For the third time in a fortnight the Bank of England has deployed billions of pounds to buy government bonds and calm financial markets. The mini-budget on 23 September led to panic selling by pension funds, causing them to dump government bonds to raise money. The rout spooked foreign investors, and the Bank is now struggling to bring order back to the markets, despite spending £3.3bn on Tuesday in its single biggest daily intervention since the turmoil began.
Threadneedle Street wants to stabilise the trading by cash-strapped pension funds in UK government bonds, known as gilts. It also wants to prevent a fall in the value of gilts becoming permanent, increasing the cost of government borrowing.
Since the government’s mini-budget, the threat of much higher borrowing costs has become apparent and the only way to prevent a Greece-style run was for the central bank to intervene.
The latest session of panic selling has centred on index linked gilts, which are being sold by pension funds to shore up their precarious finances.

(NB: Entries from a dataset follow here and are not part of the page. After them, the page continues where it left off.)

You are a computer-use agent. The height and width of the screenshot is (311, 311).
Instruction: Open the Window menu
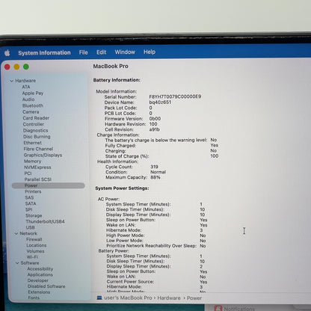click(125, 52)
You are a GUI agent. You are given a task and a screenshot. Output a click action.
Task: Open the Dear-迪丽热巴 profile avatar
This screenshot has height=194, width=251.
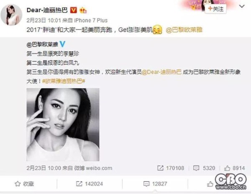pos(11,15)
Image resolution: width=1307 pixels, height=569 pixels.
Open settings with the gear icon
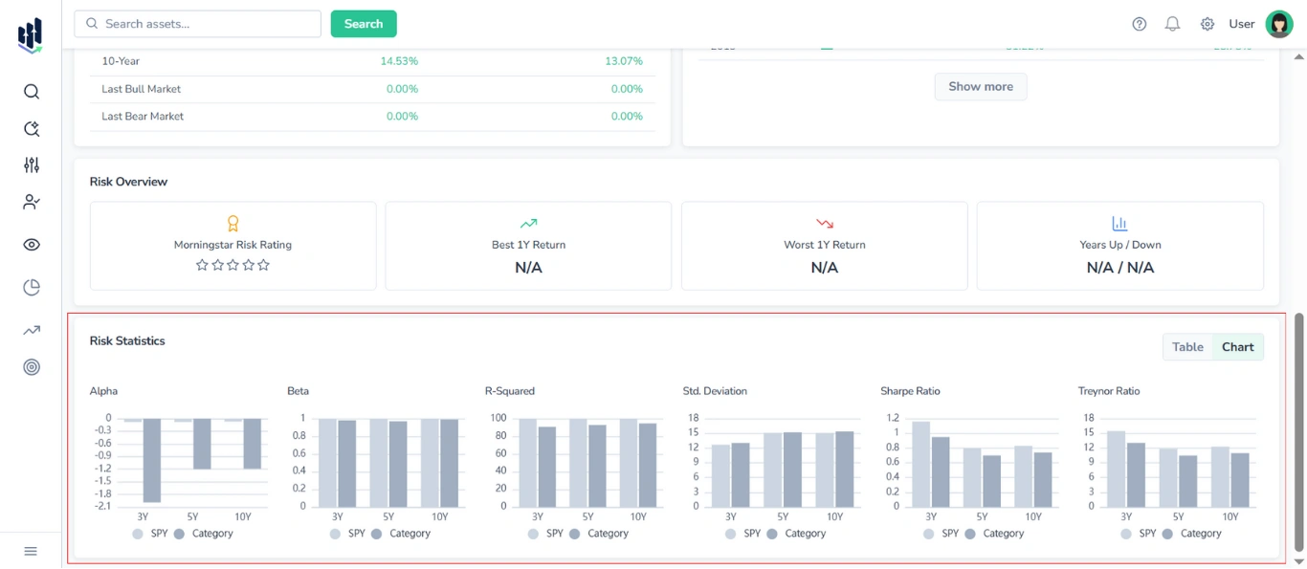pos(1207,23)
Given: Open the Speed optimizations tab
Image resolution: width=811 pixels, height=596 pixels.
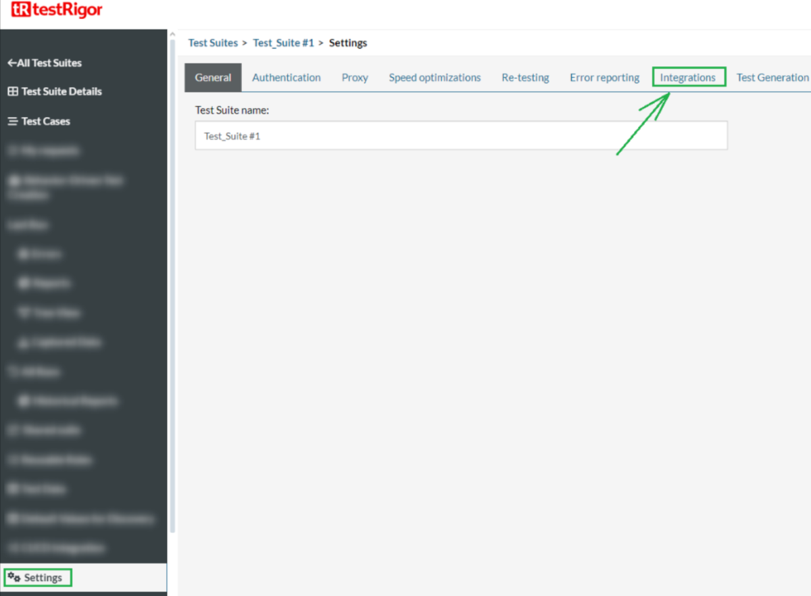Looking at the screenshot, I should click(x=435, y=78).
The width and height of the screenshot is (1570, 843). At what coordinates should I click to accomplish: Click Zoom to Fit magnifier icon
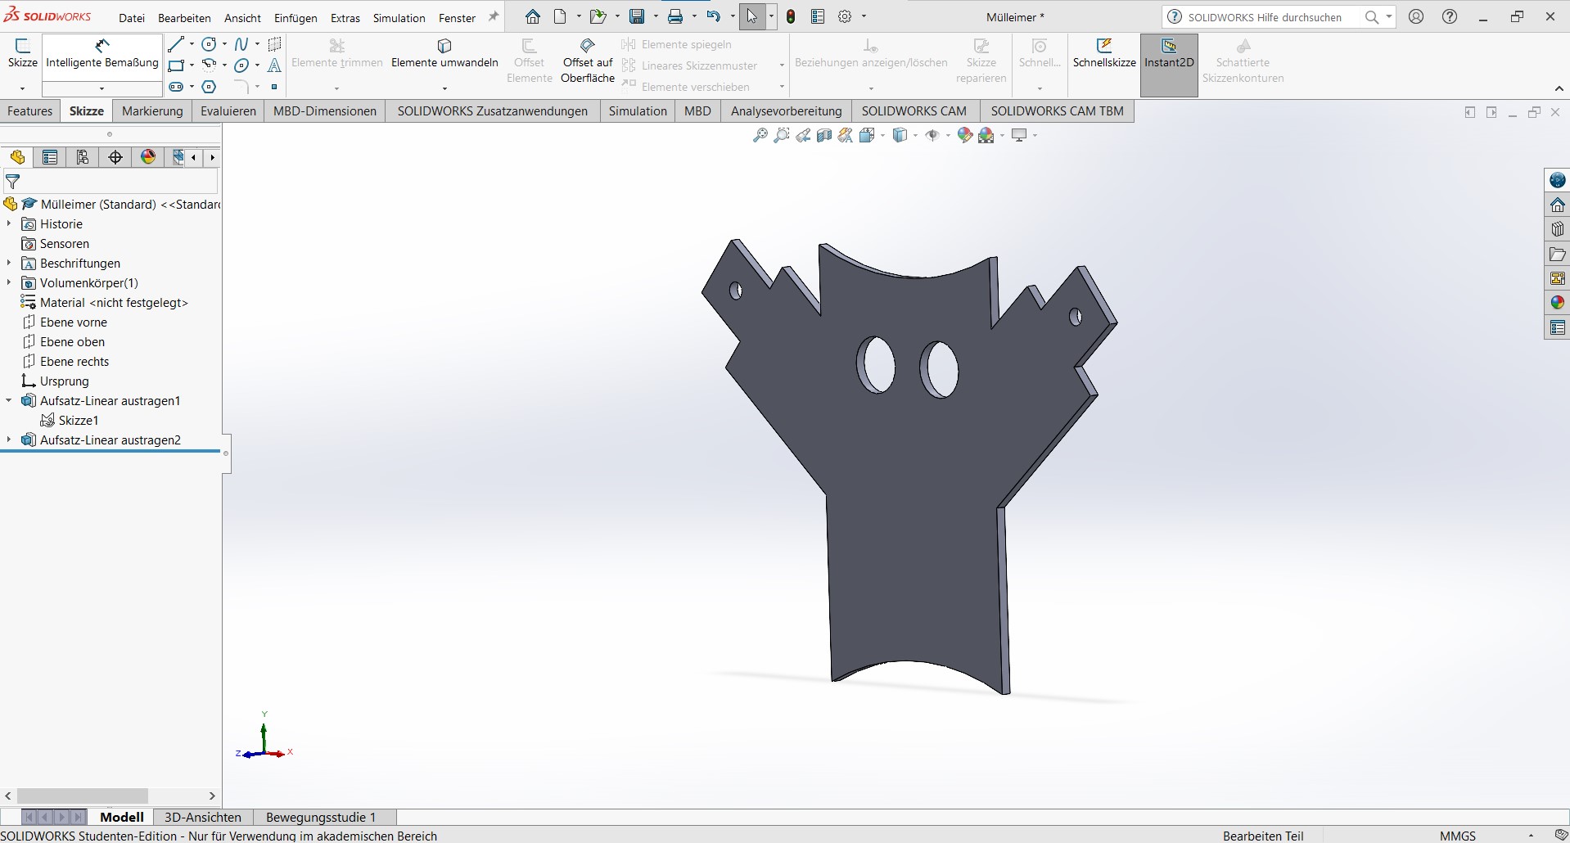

Central banks want financial markets to have a network of buyers and sellers always willing to trade. It is what keeps markets “liquid”, even when prices are falling. But steep falls in the price of financial assets can cause panic and mean there are only sellers.
If we think about gilts as mortgages, then the government has issued millions of mortgages with different repayments dates ranging from a few hours to 30 years.
Final salary pension funds are among the largest buyers of these mortgages, making them one of the largest lenders to the UK government.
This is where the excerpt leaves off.